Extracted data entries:
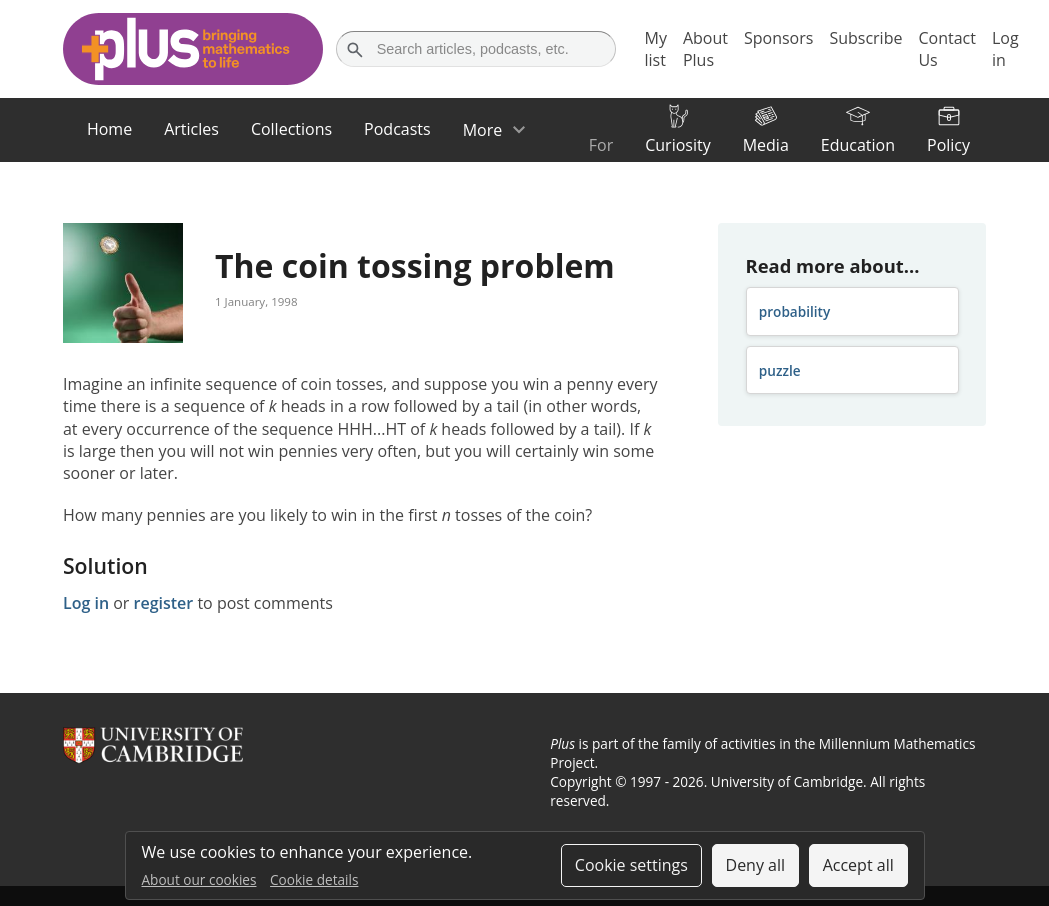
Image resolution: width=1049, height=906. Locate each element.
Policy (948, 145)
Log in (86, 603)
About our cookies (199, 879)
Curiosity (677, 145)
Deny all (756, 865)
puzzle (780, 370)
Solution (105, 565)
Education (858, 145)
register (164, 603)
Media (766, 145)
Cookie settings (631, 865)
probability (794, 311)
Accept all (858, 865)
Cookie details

Problem description:
Please rewrite every line of the listing above as a numbered list, leaving out blank lines and the pictures.

Solution for this task:
1. Image resolution: width=1049, height=906. Locate each element.
2. Policy (948, 145)
3. Log in (86, 603)
4. About our cookies (199, 879)
5. Curiosity (677, 145)
6. Deny all (756, 865)
7. puzzle (780, 370)
8. Solution (105, 565)
9. Education (858, 145)
10. register (164, 603)
11. Media (766, 145)
12. Cookie settings (631, 865)
13. probability (794, 311)
14. Accept all (858, 865)
15. Cookie details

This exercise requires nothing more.